Add a hermetic, offline recipe-health generator (tools/health) plus the publication machinery (make targets, public doc, nav/ownership) that surfaces per-recipe structural health across the whole criteria matrix — mirroring the BOM generate-and-PR precedent, but with no live Helm render. The matrix body is intentionally deferred (see Implementation Notes); the tooling itself is complete and functional.

Motivation / Context

ADR-009 (Recipe Health Tracking, V1) calls for a hermetic generator, BOM-style make targets that splice into a marked region, and a public matrix doc. This PR delivers the tools/health generator + targets + doc; the validation logic it consumes (pkg/health.Compute) already landed via #1226/#1225.

Fixes: N/A — implements the #1229 tooling; public-matrix publication is deferred (see Implementation Notes), so I left #1229 open for the maintainer to close after the matrix publishes.
Related: #1229, #1224 (epic), #1226/#1227 (deps), #1230 (blocked: weekly refresh)

Type of Change

  • New feature (non-breaking change that adds functionality)
  • Documentation update
  • Build/CI/tooling

Component(s) Affected

  • Docs/examples (docs/, examples/)
  • Other: tools/health generator + Makefile targets + tools/check-docs-mdx

Implementation Notes

  • Generator (tools/health) parallels tools/bom minus the network render: it calls pkg/health.Compute() against the embedded catalog (Provider: nil) and renders a Markdown matrix — per-recipe rolled-up status, a declared-coverage column (R:n D:n P:n C:n), and a literal pending Evidence column. Flags -deterministic/-no-title make the output byte-stable and embeddable.
  • Targets clone bom-docs/bom-check: make recipe-health-docs splices the body between <!-- BEGIN/END AICR-HEALTH -->; make recipe-health-check is advisory (not wired into make qualify/lint/merge gate). Named recipe-health-*, not the ADR's original health-*, to avoid the check-health/check-health-all/component-health chainsaw family (homophone footgun); ADR-009 §5 updated to match.
  • Matrix publication is intentionally deferred behind an AICR-HEALTH-DEFERRED sentinel. pkg/health's chart_pinned signal currently over-reports fail for manifest-only Helm components (declared type: Helm but shipping local manifests with no external chart to pin), which would make 17/32 recipes show fail and render a misleading public matrix. The generator/targets are fully functional; recipe-health-check skips while the sentinel is present.
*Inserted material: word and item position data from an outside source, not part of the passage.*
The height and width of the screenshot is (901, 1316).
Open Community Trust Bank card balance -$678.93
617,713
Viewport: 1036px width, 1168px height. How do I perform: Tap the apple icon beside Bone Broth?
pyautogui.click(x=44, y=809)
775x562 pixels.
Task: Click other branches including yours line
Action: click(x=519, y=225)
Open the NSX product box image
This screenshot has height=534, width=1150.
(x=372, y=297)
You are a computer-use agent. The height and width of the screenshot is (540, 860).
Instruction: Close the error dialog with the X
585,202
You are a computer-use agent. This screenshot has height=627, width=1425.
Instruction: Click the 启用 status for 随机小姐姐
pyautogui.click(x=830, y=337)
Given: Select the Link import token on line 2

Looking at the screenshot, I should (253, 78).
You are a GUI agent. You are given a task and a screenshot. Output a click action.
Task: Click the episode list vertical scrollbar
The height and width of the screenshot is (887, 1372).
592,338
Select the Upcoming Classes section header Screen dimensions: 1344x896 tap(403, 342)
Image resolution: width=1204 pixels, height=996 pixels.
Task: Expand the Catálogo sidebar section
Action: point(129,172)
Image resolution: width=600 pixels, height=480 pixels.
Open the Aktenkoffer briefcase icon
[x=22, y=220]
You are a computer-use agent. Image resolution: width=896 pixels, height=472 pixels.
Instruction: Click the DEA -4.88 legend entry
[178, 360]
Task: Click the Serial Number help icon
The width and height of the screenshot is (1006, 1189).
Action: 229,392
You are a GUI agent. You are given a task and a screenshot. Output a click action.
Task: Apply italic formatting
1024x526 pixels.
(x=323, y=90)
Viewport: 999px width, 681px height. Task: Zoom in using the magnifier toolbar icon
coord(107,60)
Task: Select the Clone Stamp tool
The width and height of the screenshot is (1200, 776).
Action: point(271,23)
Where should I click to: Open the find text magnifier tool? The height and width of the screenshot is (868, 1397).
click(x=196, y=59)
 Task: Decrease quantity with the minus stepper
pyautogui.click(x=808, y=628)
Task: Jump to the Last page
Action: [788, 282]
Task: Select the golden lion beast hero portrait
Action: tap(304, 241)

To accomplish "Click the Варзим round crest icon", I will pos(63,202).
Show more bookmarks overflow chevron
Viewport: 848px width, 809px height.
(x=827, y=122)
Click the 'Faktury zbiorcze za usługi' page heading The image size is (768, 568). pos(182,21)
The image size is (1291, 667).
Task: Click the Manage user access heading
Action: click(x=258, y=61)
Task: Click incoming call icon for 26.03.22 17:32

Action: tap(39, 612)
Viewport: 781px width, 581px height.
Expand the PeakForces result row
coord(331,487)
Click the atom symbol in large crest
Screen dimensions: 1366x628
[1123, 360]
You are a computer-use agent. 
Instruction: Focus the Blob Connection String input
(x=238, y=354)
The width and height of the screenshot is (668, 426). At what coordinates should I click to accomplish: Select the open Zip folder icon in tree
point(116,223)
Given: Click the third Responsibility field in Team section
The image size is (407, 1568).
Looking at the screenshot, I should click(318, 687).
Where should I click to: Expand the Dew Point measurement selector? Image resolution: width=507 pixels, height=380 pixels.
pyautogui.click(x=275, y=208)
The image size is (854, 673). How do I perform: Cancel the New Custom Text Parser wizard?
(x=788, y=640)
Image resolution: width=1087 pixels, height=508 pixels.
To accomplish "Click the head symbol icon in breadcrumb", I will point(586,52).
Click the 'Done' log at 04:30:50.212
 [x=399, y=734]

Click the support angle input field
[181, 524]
Publishing is a follow-up gated on fixing classifyChartPinned (a pkg/health change, CODEOWNERS-pinned to the pkg/health: core Compute() loop, resolves signal, rollup, determinism #1225/pkg/health: chart_pinned + declared_coverage signals #1226 owners).
  • pkg/health: constraints_wellformed signal (parse-only, hermetic) #1227 forward-compat: the renderer reads only the rolled-up Status (+ coverage), never per-dimension keys, and pkg/health.rollup() is generic over the dimension map — so constraints_wellformed folds in with zero code change, just a doc regen.
  • docs/user/recipe-health.md excluded from the MDX check (carries splice-marker HTML comments, exactly like container-images.md).

Testing

make lint                                   # golangci-lint 0 issues, MDX, license, agents-sync, bom-pinning
go test -race ./tools/health/...            # pass (CGO race)
go test -coverprofile ./tools/health/...    # 72.1%
make recipe-health-docs                     # splices the 32-row matrix cleanly (verified, then reverted to placeholder)
make recipe-health-check                    # skips honestly while deferral sentinel present (exit 0)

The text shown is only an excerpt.